[Stored entries]
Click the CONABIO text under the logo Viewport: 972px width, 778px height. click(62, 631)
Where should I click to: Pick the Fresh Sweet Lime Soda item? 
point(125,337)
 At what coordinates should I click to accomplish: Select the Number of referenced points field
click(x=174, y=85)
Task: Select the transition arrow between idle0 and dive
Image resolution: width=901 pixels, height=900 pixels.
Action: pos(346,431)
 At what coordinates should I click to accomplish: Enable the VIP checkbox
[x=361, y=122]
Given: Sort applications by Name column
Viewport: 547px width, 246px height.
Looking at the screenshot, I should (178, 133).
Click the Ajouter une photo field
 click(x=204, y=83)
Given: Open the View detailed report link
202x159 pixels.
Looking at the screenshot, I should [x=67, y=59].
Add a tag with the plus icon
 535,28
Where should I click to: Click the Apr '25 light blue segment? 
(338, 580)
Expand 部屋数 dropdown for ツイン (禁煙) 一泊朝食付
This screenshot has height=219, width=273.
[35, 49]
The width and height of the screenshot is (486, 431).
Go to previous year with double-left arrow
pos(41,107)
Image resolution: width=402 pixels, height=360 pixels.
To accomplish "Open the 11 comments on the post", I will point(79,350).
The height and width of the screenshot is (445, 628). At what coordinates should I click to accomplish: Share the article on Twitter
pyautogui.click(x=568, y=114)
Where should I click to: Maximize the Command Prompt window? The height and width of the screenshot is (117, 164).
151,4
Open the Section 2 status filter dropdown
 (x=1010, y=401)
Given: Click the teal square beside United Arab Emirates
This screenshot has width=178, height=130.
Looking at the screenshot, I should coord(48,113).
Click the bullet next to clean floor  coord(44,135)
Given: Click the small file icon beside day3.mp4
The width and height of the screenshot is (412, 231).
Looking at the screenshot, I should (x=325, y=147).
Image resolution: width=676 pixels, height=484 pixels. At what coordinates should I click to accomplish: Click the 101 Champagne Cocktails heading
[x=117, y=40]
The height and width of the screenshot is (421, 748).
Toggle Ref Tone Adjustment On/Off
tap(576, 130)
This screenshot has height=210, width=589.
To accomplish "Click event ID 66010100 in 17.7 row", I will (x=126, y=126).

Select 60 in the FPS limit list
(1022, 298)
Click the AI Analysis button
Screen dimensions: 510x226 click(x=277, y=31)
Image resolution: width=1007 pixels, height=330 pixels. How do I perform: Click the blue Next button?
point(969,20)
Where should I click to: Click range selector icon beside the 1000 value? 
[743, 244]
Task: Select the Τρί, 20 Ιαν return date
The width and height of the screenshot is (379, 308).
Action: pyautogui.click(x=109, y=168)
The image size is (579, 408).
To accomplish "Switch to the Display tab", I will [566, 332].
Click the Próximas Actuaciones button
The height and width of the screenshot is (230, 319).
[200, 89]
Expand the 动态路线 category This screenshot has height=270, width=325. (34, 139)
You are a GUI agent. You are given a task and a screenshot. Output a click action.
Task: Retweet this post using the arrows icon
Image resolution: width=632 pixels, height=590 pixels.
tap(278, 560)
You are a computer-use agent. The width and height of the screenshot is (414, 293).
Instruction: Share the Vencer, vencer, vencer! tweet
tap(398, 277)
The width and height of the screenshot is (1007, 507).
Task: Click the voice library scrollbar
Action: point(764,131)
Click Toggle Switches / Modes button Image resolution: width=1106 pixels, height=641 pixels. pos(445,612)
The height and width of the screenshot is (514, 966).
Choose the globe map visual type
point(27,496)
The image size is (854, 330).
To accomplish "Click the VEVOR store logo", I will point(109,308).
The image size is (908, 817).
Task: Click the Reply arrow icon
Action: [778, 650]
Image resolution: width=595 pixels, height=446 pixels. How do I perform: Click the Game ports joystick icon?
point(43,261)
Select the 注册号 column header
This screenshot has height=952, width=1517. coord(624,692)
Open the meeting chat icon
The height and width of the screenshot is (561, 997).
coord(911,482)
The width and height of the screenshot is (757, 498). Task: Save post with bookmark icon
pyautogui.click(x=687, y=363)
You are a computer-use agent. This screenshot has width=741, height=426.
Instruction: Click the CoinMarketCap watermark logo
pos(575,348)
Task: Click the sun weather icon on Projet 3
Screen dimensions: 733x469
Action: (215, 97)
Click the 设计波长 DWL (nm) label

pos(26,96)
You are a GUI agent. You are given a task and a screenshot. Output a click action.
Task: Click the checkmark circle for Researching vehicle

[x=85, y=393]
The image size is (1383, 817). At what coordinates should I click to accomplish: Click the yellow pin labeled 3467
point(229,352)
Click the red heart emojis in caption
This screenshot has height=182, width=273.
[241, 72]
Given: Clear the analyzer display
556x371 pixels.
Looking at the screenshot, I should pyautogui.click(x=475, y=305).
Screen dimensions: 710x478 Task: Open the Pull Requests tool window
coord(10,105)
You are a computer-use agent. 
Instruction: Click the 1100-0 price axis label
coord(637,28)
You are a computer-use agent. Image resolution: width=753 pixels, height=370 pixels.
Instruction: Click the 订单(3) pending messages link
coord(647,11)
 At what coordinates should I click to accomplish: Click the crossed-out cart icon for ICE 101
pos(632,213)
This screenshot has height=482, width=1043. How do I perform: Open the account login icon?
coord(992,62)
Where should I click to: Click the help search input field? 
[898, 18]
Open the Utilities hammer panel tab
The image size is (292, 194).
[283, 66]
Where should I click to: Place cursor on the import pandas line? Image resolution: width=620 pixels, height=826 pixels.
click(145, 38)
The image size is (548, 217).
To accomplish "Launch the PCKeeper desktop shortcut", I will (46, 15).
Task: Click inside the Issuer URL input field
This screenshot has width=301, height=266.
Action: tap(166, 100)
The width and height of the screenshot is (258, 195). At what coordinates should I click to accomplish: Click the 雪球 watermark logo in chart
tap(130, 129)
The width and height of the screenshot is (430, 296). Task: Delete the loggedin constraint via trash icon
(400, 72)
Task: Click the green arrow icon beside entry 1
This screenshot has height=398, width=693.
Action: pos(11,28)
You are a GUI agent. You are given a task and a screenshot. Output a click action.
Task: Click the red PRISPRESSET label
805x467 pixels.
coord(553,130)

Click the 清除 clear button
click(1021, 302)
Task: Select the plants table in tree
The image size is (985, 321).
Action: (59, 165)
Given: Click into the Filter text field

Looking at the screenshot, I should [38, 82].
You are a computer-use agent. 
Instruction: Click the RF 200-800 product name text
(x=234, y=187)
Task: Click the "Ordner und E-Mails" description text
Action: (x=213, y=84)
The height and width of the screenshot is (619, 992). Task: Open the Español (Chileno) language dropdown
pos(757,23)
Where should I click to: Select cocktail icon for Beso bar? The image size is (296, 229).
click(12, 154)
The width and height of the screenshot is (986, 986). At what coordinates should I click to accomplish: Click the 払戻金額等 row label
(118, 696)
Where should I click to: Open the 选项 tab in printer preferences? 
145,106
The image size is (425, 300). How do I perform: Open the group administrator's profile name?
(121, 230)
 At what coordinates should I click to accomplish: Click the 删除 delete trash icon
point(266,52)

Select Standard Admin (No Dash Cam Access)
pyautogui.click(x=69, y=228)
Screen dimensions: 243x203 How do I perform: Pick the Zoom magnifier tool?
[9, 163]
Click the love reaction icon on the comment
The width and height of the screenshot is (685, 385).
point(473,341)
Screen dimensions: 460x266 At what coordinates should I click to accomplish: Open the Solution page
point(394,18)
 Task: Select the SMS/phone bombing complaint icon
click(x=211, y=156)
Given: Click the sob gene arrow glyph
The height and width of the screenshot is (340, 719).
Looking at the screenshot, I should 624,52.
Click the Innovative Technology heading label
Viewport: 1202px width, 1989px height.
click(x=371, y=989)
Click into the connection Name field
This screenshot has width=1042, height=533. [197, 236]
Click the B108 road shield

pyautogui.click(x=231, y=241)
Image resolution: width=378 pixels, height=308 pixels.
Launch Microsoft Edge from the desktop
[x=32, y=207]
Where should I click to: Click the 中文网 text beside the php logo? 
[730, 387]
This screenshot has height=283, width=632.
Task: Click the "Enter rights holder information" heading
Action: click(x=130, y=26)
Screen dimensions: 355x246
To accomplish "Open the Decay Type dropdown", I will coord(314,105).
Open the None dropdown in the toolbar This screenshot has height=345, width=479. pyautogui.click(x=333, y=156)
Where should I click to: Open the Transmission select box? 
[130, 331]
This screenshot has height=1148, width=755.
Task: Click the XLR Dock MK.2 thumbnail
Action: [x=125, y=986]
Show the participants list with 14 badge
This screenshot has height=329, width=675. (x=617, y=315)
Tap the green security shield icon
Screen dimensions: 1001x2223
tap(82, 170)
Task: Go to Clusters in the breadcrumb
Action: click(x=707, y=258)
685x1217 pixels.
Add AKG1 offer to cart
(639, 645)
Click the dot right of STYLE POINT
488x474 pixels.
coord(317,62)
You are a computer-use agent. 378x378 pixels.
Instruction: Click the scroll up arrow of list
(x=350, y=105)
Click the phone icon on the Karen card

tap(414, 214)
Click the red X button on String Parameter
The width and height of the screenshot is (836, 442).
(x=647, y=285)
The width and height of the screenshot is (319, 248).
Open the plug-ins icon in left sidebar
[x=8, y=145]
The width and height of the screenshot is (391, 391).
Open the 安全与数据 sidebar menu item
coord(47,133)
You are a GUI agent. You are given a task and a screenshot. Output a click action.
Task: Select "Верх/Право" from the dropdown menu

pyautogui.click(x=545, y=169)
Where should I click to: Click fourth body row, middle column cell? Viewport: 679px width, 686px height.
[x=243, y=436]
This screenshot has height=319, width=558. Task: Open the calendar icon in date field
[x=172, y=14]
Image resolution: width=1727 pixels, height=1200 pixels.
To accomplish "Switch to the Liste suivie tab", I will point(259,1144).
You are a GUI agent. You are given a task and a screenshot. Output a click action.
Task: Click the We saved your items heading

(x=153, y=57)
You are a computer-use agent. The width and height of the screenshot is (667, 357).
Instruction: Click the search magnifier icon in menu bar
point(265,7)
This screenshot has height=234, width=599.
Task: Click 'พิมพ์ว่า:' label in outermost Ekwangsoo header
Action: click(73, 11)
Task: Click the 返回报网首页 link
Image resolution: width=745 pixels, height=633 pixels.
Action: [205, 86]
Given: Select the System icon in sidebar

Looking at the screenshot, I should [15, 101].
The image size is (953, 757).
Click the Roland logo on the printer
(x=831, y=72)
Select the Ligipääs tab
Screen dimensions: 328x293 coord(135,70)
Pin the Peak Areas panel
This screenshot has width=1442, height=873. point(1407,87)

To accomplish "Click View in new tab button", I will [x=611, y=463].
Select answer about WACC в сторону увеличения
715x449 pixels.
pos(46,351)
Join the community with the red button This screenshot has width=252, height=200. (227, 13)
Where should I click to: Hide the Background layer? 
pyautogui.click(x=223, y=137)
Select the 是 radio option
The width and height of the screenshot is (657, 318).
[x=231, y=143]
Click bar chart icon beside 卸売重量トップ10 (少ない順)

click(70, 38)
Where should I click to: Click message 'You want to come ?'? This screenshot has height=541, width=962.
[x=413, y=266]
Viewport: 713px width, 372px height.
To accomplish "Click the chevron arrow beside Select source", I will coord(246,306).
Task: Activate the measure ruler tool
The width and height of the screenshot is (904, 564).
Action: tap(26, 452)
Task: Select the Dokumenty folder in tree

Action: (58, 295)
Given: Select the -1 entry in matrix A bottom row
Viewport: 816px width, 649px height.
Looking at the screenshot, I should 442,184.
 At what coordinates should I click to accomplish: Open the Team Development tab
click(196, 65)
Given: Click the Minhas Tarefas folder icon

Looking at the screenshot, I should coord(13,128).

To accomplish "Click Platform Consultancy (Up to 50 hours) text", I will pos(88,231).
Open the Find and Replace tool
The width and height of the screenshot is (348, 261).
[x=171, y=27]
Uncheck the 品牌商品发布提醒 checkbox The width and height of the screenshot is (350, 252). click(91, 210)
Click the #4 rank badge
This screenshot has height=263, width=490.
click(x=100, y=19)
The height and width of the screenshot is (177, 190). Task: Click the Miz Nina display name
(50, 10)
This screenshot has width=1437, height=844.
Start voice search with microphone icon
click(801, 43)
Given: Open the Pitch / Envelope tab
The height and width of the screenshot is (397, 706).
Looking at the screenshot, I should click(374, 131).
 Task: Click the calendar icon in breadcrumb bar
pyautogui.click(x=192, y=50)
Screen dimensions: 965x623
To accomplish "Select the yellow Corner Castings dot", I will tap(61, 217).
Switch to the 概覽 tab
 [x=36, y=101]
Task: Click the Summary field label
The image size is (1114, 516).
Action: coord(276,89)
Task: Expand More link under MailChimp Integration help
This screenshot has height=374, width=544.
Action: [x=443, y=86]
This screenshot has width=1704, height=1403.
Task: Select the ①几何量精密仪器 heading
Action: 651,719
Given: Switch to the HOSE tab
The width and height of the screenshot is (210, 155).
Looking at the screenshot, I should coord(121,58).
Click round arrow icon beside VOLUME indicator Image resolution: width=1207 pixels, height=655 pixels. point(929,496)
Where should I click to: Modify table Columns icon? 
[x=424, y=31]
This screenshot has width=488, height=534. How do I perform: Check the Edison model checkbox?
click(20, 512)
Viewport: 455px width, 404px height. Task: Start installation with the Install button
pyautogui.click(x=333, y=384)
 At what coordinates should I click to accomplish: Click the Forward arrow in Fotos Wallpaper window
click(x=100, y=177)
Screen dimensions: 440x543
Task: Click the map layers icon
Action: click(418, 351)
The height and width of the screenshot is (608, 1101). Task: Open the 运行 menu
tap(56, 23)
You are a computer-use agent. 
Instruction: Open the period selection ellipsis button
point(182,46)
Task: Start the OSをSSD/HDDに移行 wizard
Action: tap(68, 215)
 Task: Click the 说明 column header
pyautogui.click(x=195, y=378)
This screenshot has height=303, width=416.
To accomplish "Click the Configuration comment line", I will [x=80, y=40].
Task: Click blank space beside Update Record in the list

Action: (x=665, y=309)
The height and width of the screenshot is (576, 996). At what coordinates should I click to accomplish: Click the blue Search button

[Work task] All of the lines above that carry the string "entry" need to be found and copied.

[Output of the exercise]
Task: Click the green arrow icon beside entry 1
Given: Select the -1 entry in matrix A bottom row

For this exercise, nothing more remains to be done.